It is almost time to depart. Prepare to enter a world where anything appears possible and yet nothing is ever quite what it seems. A world where the truth really is stranger than fiction. A world that I have had the pleasure of calling home for the past twenty years.
Hurry now, there’s a storm brewing, and we are about to begin our journey into a world far more wonderful than Oz . . .
1. FORTUNE-TELLING
In which we meet the mysterious ‘Mr D’, visit the
non-existent town of Lake Wobegon, find out how to
convince strangers that we know all about them
and discover who we really are.
For reasons that will soon become apparent, it wouldn’t be fair to give Mr D’s real name. Born in the north of England in 1934, this remarkable man spent much of his life working as a professional psychic and developed a considerable reputation for highly accurate readings. When I was studying at Edinburgh University, Mr D contacted me and asked whether I would be interested in watching him give some readings. I immediately accepted the kind offer and invited Mr D to the University so that I could film him at work. A few weeks later the two of us met in the foyer of the Psychology Department. I showed him into my laboratory and explained that I had lined up several volunteers who were eager to take part in a psychic reading. Mr D quietly set up his table, took out his Tarot cards and crystal ball, and waited for his first guinea pig. A few moments later the door opened and in walked a 43-year-old barmaid named Lisa. I pressed the ‘record’ button on the video camera and retreated to the other side of a two-way mirror.

» **Given data**:

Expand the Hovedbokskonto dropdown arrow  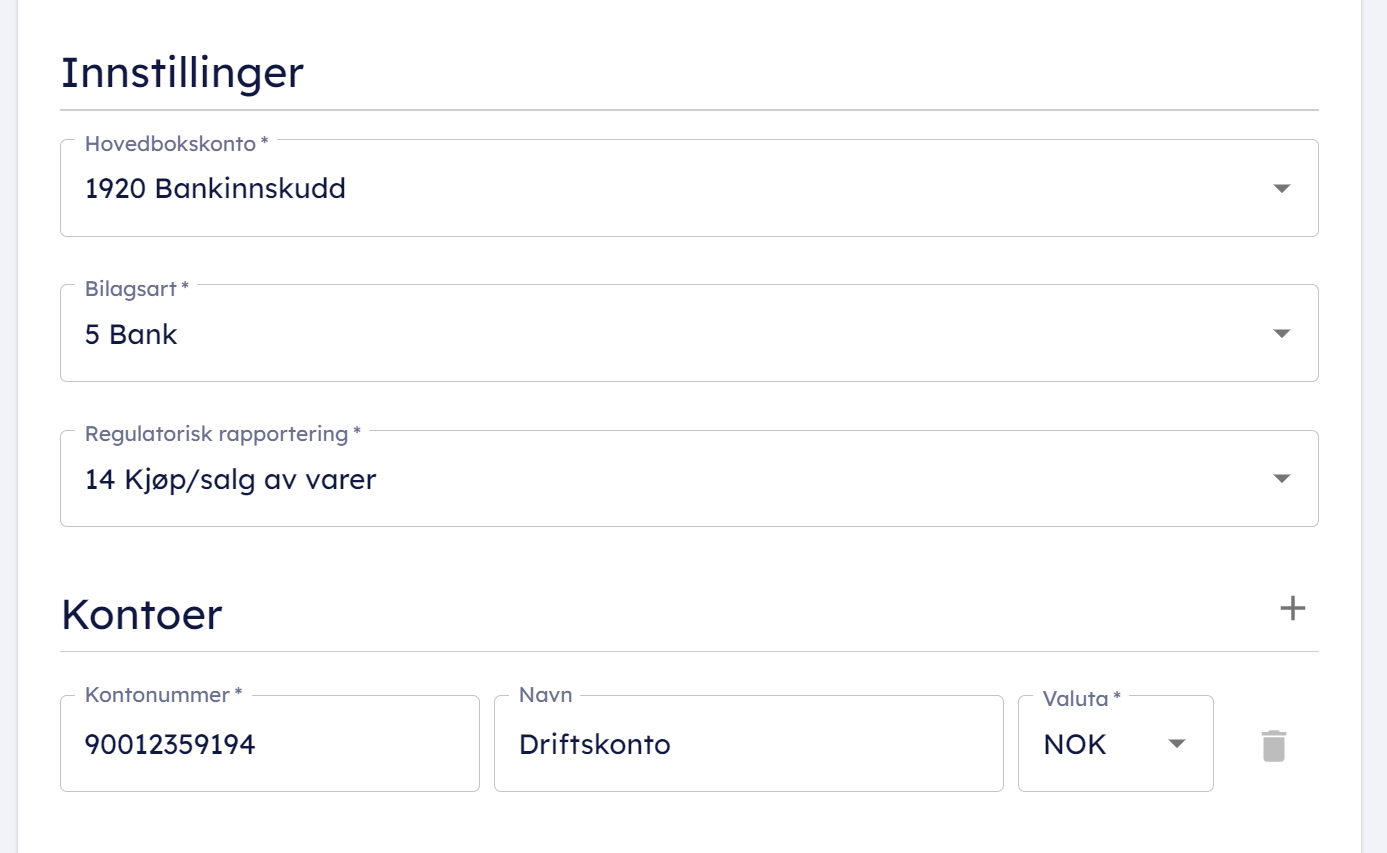(x=1281, y=189)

» **What you will do**:
• A. Answer from the fortune-telling excerpt:
(i) For how many years has the author called this world home?
(ii) In what year was Mr D born?
(iii) How old was Lisa, and what was her job?
• B. Write out the fortune-telling excerpt between "It is almost" and "than Oz . . .", inclusive, renaming "world" to "realm" wherever it occurs.
Answer from the fortune-telling excerpt alone.

» **Task results**:
• A.
(i) Twenty years.
(ii) 1934.
(iii) She was 43 years old and worked as a barmaid.

• B.
It is almost time to depart. Prepare to enter a realm where anything appears possible and yet nothing is ever quite what it seems. A realm where the truth really is stranger than fiction. A realm that I have had the pleasure of calling home for the past twenty years.
Hurry now, there’s a storm brewing, and we are about to begin our journey into a realm far more wonderful than Oz . . .